# Joshua Andrew is finally here 04/20/08



## missjess

I was 3 days overdue on saturday, in the morning I had woken up with a strange wet spot in my bed which I though it could have been some fluid leaking but wasn't really concerned that much because I didn't really leak much during the day (just some damp underwear)

I also had a few period pains through out the day and they started to get more like big cramps in the evening. Around 11pm I took some tylenols and my hot water bottle and went to bed. I wasn't able to sleep as the pain was getting quite strong! It was not like contractions, just period cramps... Around 3am I couldn't stand it anymore and went to wake up my husband. The pains were coming every 3 minutes and lasted for about 30 seconds. We got to the hospital and they monitored the contractions for about 1.5 hours, and the nurse said they weren't very strong contractions And I wasn't more dilated (still a 2)... I mentioned to them I thought my waters might have broke because I was leaking during the day, so they did a test to see if I was right... The test came back positive, so they admitted me into a labor room around 5am. 
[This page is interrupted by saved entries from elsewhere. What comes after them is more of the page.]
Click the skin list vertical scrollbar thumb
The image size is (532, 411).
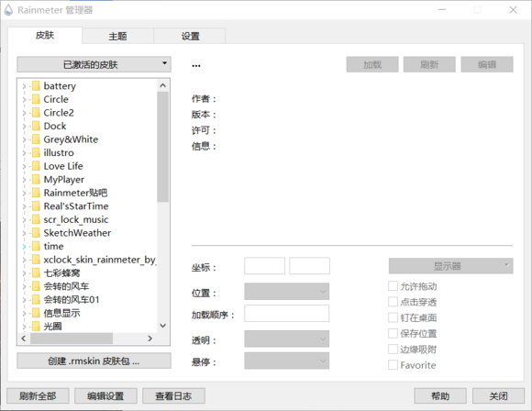pos(163,147)
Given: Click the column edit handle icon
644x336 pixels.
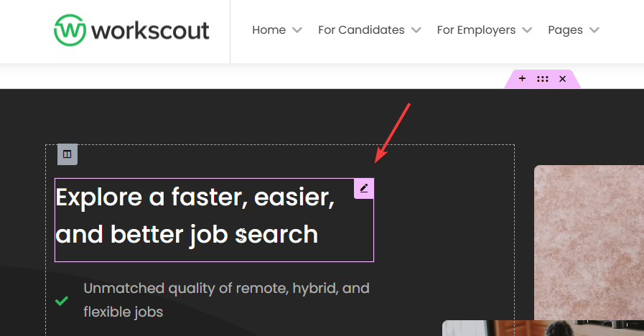Looking at the screenshot, I should pyautogui.click(x=67, y=154).
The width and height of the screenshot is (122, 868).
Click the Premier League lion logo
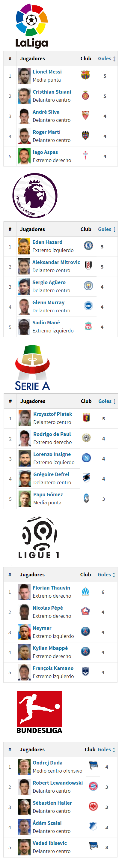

Contractions started to be very painful, but they started to be irregular and I was still not dilating more. They decided to give me pitocin around 8am as well as antibiotics (because I had my waters broken since almost 24h). The pitocin made the contractions so painful and so strong within an hour, I was in so much pain!!! Tried to bounce on the ball, had OH massaging me, I was trying to breathe through the contractions but it was just unbearable. So I asked for the epi-dural around 10ish... Can I say the epi-dural is AMAZING stuff!!??!!! Wow. Within 2 minutes I felt no pain at all from the contractions and felt so relaxed. It made it really enjoyable. Around 6ish I started to feel a lot of pressure pushing down on my butt, and I felt the urge to push around 6:30. At 6:37pm I was pushing Joshua out, it seemed so easy and even with the epi-dural I could still feel his head crowning and coming out. at 7:02pm he was born, not even 30 minutes of pushing!! I was really impressed (maybe it's all that raspberry leaf tea that made that possible!!) I got a tiny tear and have 2 stitches. (8lbs 2onz!!!!!)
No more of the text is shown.